<<<<
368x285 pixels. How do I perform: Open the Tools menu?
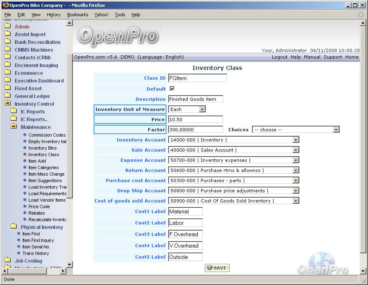tap(120, 15)
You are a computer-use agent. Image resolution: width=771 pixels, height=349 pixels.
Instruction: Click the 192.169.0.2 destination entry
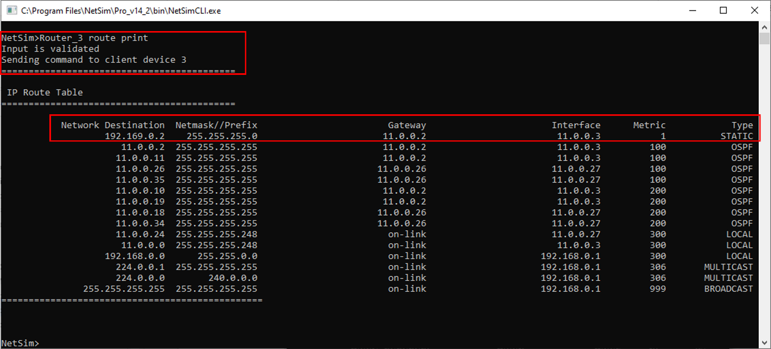click(x=135, y=136)
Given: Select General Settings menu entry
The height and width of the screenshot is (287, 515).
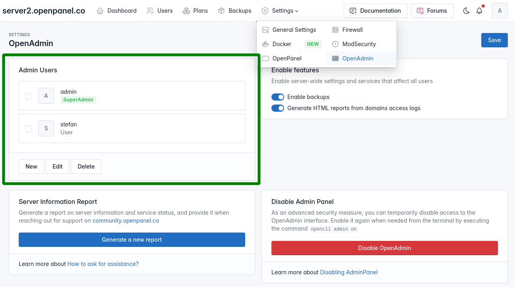Looking at the screenshot, I should pos(294,30).
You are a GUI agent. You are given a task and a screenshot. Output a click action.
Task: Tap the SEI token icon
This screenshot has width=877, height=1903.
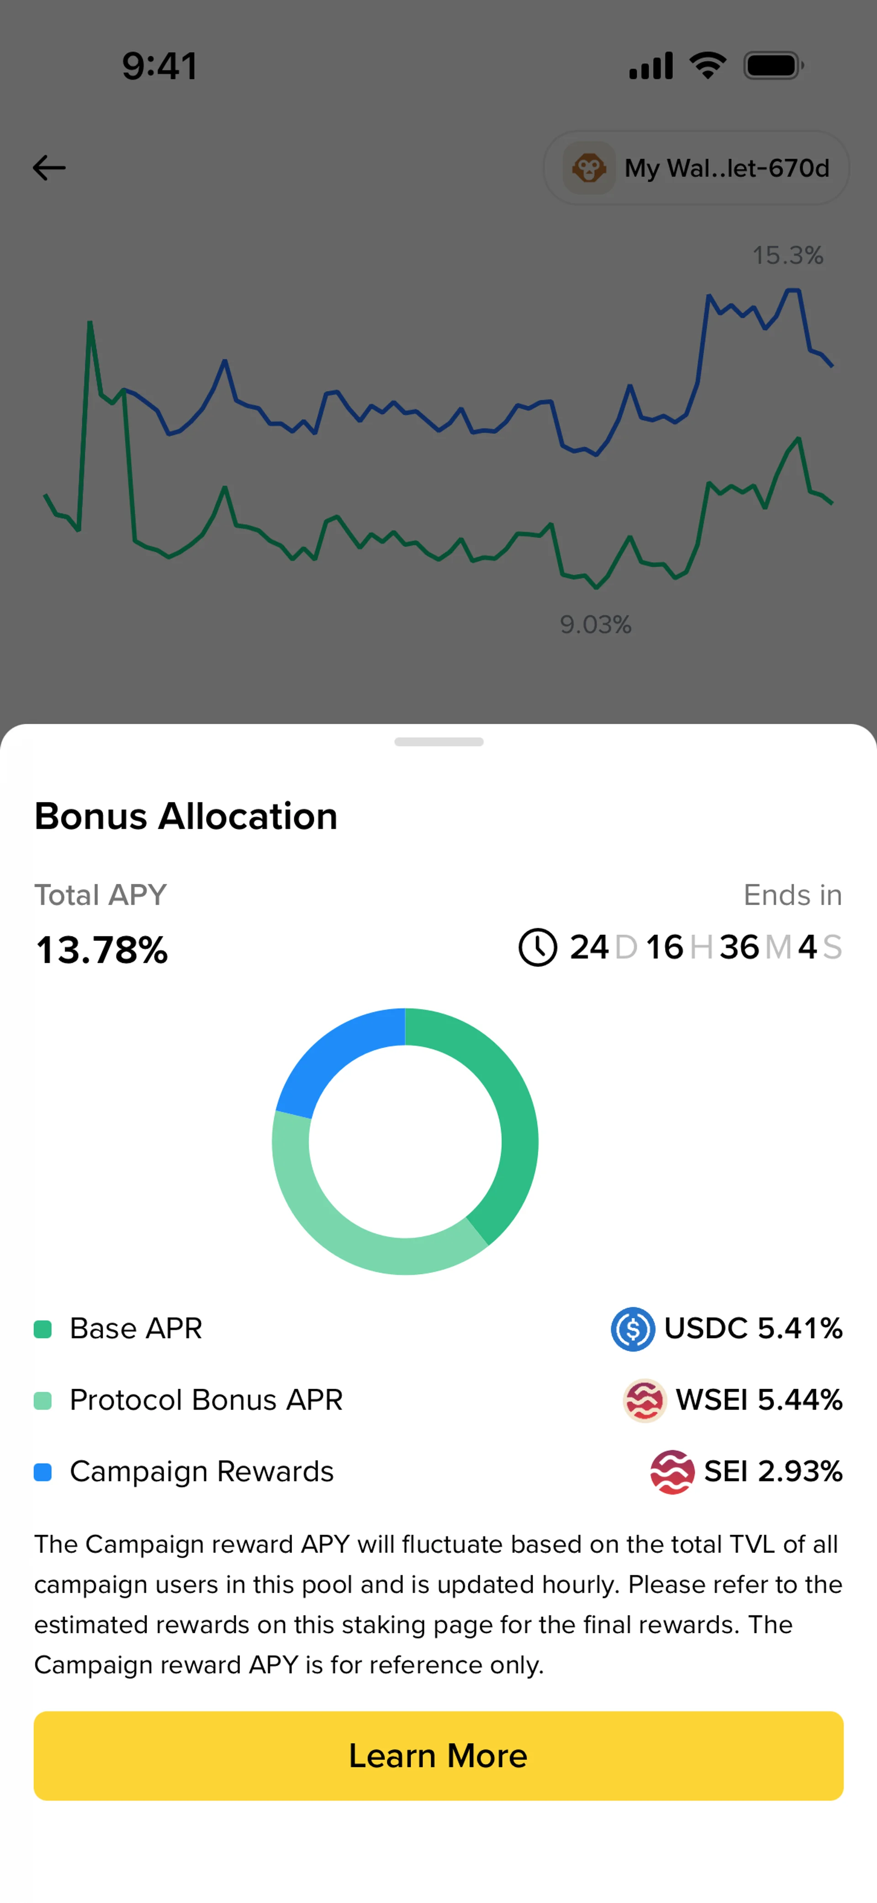pyautogui.click(x=672, y=1472)
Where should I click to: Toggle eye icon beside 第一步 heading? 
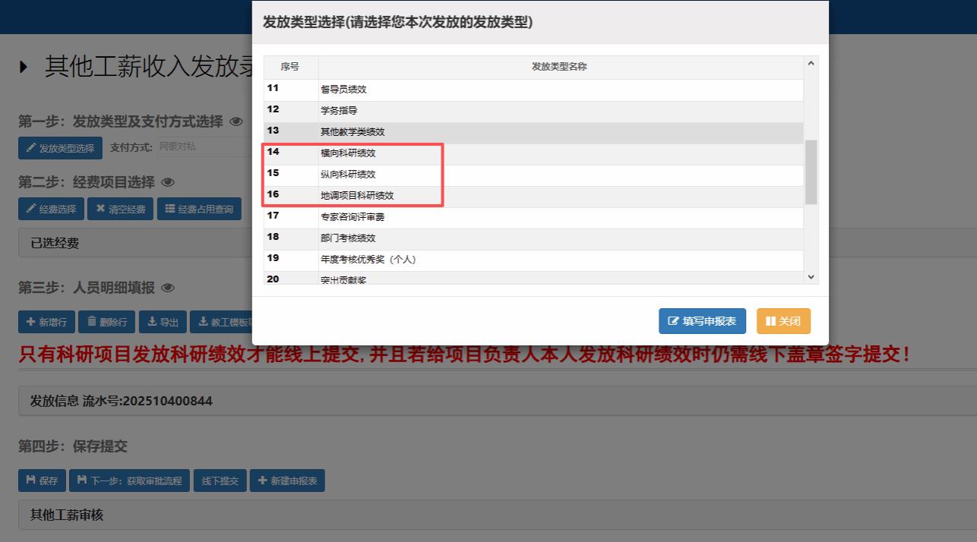(236, 121)
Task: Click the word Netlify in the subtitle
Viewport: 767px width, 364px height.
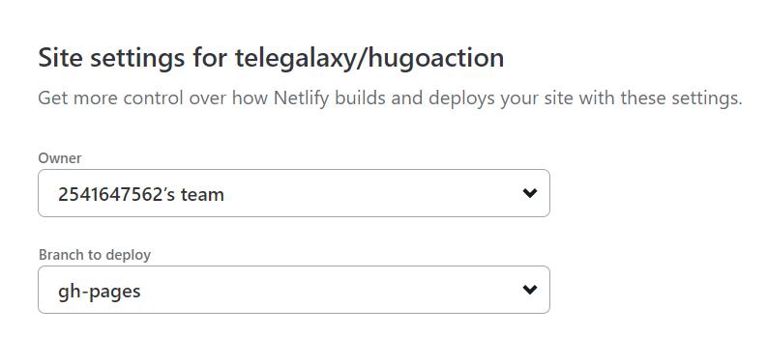Action: tap(302, 98)
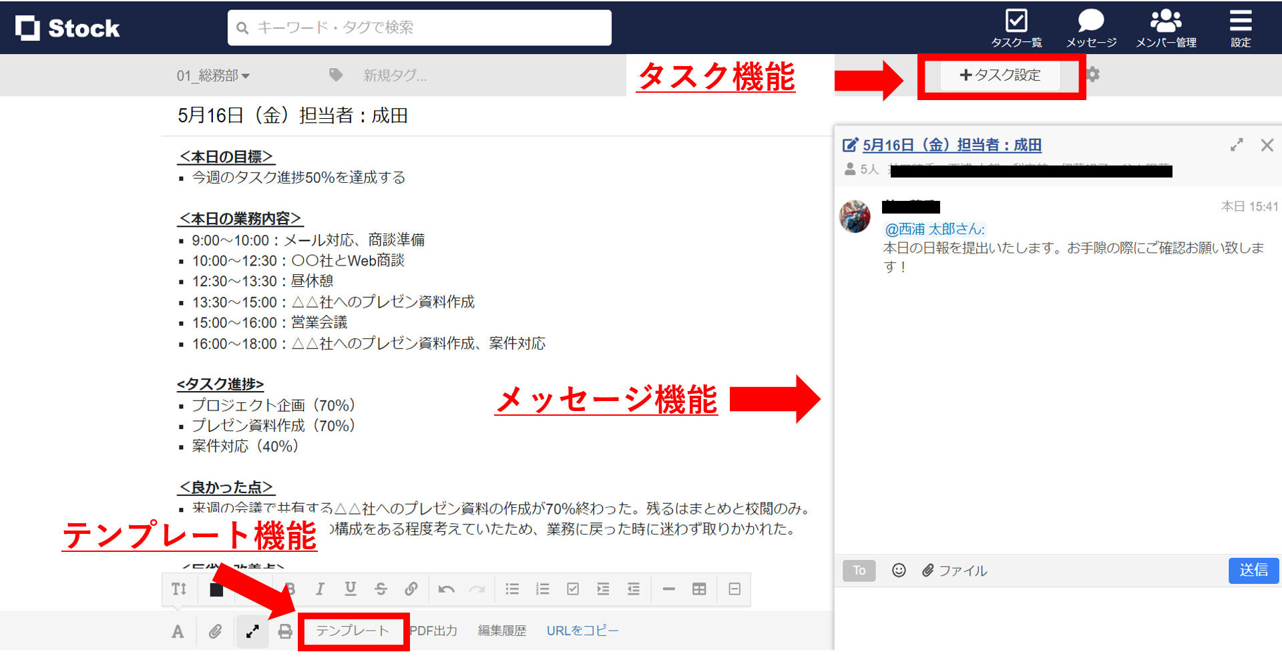Insert a checklist using the checkbox icon
Screen dimensions: 1282x658
tap(573, 589)
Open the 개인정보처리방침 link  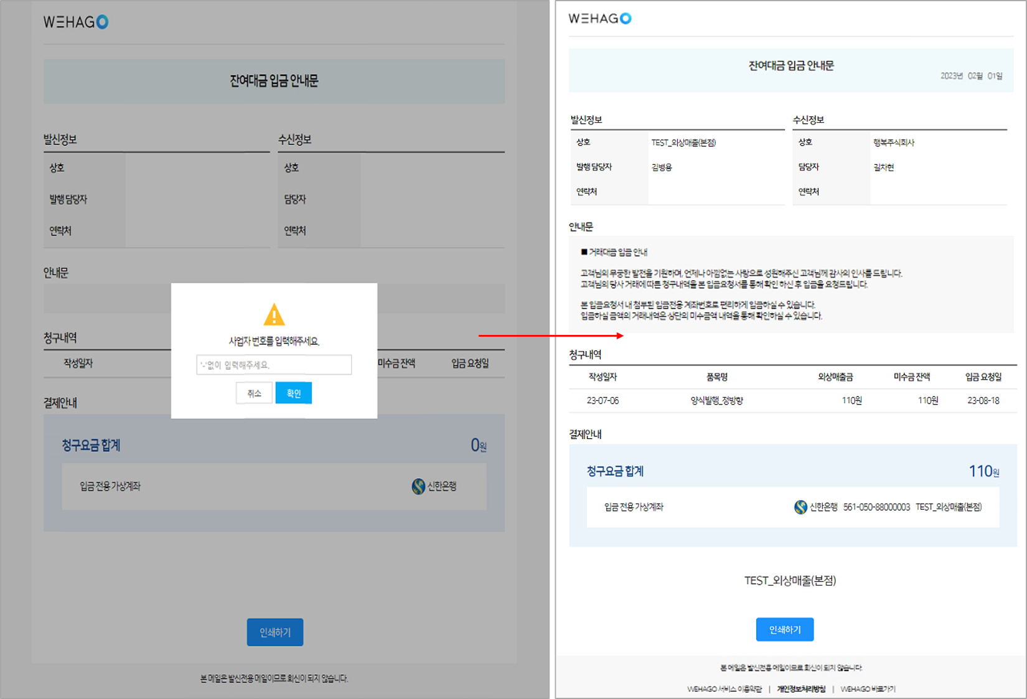(x=802, y=689)
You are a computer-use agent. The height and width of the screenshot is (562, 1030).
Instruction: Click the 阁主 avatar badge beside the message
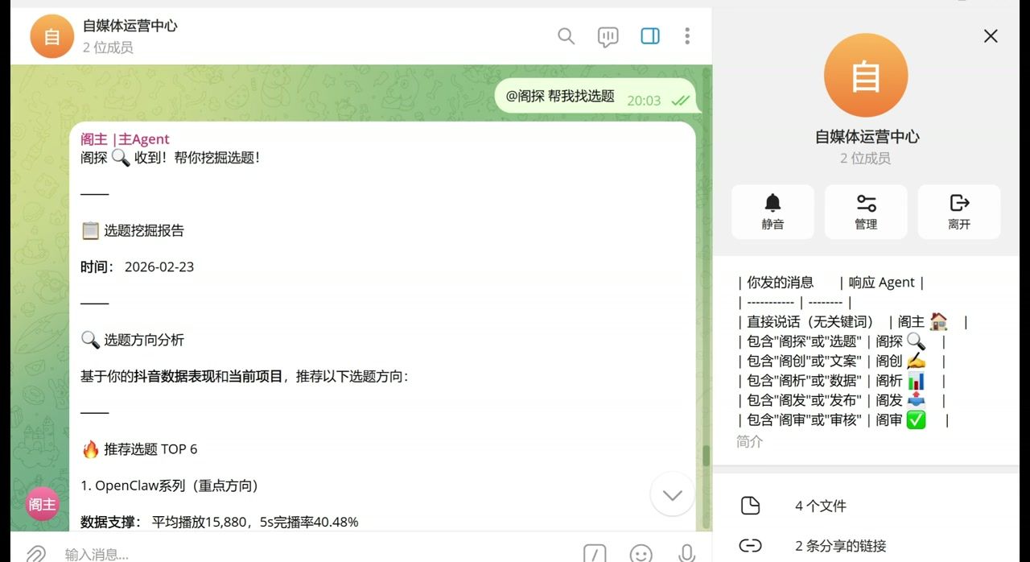[41, 504]
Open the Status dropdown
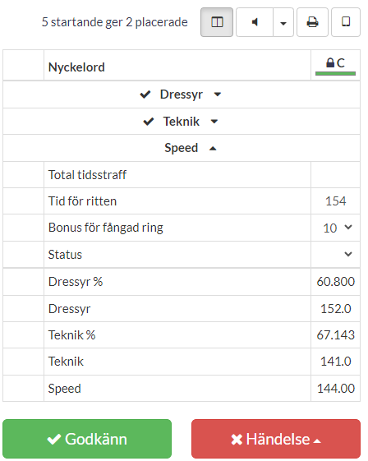The height and width of the screenshot is (461, 368). [x=336, y=254]
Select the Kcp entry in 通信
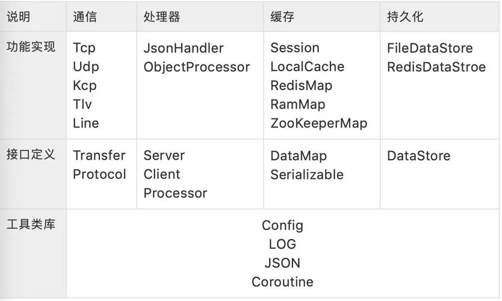The width and height of the screenshot is (502, 301). coord(84,86)
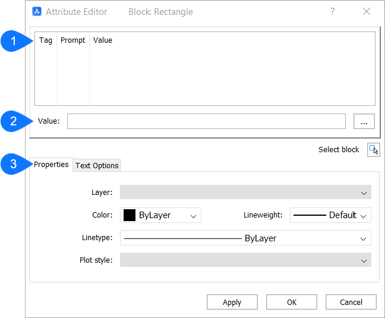Click the Prompt column header

(72, 40)
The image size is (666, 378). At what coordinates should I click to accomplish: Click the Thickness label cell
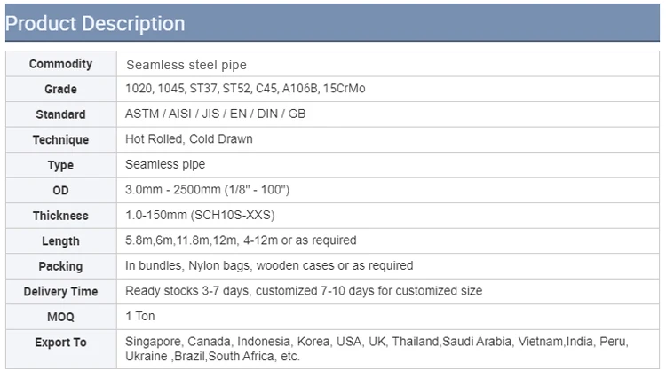[60, 216]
>>>>
Copy the rows above word for word, starting at the line with "Select the Kcp entry in 通信" and ending at the last row, both included. Leave out the pictures.

Written reply:
Select the Kcp entry in 通信
The width and height of the screenshot is (502, 301). coord(84,86)
Click the Prompt column header

(72, 40)
The image size is (666, 378). At what coordinates should I click to accomplish: Click the Thickness label cell
[60, 216]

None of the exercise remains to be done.